- TEXTE DE LA PAGE -
------------------------------------------------
En septembre 1939, la Deuxième Guerre mondiale a éclaté; mon père s'est enrôlé de nouveau et il est parti outre-mer en décembre, en nous quittant, mon frère et mon demi-frère, et un autre de mes frères et moi. Mon frère aîné s'est enrôlé en janvier l940 et il est parti outre-mer en avril. Mon jeune frère s'est joint à l’armée lui aussi à l'âge de 16 ans; il est allé outre-mer à l'âge de 17 ans, mais, malheureusement, il a été tué pas loin de Caen en juillet 1944, alors qu'il n'avait que 18 ans. Mais moi, je n’avais pas changé d'idée, et je me suis joint à la Force aérienne. Je me suis enrôlé tout juste après mes 18 ans, au début de mars 1942. J'ai reçu un entraînement de pilote et je suis allé outre-mer en juin 1943.
------------------------------------------------
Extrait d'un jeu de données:
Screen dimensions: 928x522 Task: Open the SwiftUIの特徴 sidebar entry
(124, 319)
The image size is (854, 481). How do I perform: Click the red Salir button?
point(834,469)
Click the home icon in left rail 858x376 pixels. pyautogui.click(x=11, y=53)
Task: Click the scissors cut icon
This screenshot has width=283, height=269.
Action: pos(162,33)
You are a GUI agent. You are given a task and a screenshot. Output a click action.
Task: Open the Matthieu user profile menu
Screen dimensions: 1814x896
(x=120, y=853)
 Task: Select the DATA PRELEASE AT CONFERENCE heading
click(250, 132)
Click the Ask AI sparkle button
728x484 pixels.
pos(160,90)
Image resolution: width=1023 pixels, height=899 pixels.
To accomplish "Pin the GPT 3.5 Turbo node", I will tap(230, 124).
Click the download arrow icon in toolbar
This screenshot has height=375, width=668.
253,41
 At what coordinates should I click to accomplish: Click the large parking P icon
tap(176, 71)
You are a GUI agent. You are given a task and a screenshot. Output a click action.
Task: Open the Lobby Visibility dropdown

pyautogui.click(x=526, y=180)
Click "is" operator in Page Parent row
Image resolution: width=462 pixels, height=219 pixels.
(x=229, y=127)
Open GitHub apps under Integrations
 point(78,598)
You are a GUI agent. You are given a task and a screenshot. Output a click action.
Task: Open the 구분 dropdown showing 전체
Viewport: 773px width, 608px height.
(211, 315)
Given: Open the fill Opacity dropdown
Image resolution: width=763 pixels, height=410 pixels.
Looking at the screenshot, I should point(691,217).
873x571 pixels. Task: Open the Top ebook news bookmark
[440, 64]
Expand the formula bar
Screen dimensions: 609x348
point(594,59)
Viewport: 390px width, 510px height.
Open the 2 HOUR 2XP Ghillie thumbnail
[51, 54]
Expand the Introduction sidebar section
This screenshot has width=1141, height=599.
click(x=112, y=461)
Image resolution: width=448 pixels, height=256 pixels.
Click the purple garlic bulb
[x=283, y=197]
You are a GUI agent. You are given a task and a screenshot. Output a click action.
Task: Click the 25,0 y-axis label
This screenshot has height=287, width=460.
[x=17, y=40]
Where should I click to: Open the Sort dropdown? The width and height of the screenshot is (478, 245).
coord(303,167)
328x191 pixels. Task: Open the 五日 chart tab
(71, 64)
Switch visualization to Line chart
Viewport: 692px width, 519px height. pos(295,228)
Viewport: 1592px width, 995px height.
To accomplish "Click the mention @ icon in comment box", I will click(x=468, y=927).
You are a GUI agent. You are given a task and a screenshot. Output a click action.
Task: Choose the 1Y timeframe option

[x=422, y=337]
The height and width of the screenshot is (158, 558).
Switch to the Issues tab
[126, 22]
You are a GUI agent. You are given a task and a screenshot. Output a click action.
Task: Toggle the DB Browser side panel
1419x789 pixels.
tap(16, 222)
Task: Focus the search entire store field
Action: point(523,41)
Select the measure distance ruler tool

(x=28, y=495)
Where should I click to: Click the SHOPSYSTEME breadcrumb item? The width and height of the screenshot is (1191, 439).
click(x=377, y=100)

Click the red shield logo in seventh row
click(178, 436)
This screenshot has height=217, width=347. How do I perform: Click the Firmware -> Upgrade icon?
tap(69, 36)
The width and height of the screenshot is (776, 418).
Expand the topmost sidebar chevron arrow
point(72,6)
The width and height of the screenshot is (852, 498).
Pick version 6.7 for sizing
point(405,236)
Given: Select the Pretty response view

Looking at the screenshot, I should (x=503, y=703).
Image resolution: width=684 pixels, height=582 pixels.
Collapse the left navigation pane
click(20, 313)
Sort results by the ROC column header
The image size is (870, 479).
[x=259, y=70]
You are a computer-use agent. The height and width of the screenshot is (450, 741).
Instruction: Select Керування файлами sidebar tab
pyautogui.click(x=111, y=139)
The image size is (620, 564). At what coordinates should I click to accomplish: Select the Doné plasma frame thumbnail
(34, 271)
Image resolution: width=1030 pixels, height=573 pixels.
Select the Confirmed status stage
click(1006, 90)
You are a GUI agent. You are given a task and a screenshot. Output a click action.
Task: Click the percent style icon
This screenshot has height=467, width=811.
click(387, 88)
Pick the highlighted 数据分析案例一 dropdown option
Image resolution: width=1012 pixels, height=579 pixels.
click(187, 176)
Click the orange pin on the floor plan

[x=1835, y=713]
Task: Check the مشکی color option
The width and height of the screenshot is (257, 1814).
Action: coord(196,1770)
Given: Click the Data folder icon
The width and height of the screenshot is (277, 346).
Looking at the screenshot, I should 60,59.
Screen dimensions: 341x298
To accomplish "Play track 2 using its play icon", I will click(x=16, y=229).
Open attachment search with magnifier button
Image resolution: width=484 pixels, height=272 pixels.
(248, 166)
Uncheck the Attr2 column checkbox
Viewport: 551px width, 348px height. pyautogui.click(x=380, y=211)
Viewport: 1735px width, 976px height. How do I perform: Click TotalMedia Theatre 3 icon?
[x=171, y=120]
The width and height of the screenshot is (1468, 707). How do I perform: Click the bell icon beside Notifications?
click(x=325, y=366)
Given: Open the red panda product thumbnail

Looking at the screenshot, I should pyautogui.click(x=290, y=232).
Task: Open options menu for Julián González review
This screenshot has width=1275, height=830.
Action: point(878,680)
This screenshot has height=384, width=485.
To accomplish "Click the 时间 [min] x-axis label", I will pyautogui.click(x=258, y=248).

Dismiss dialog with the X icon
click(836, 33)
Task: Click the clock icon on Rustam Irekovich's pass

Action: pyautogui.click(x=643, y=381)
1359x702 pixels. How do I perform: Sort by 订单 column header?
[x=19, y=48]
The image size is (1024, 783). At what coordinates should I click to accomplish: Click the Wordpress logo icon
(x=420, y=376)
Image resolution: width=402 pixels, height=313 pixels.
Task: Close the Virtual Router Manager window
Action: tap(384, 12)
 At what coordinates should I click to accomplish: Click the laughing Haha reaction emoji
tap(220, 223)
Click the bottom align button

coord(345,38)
------------------------------------------------
- CONSIGNE -
Reproduisez tel quel le passage du récit sur l'enrôlement de la famille pendant la guerre, de « En septembre 1939, la » jusqu'à « en juin 1943. » inclus. Ces enregistrements proviennent d'une autre source.

- CORRIGÉ -
En septembre 1939, la Deuxième Guerre mondiale a éclaté; mon père s'est enrôlé de nouveau et il est parti outre-mer en décembre, en nous quittant, mon frère et mon demi-frère, et un autre de mes frères et moi. Mon frère aîné s'est enrôlé en janvier l940 et il est parti outre-mer en avril. Mon jeune frère s'est joint à l’armée lui aussi à l'âge de 16 ans; il est allé outre-mer à l'âge de 17 ans, mais, malheureusement, il a été tué pas loin de Caen en juillet 1944, alors qu'il n'avait que 18 ans. Mais moi, je n’avais pas changé d'idée, et je me suis joint à la Force aérienne. Je me suis enrôlé tout juste après mes 18 ans, au début de mars 1942. J'ai reçu un entraînement de pilote et je suis allé outre-mer en juin 1943.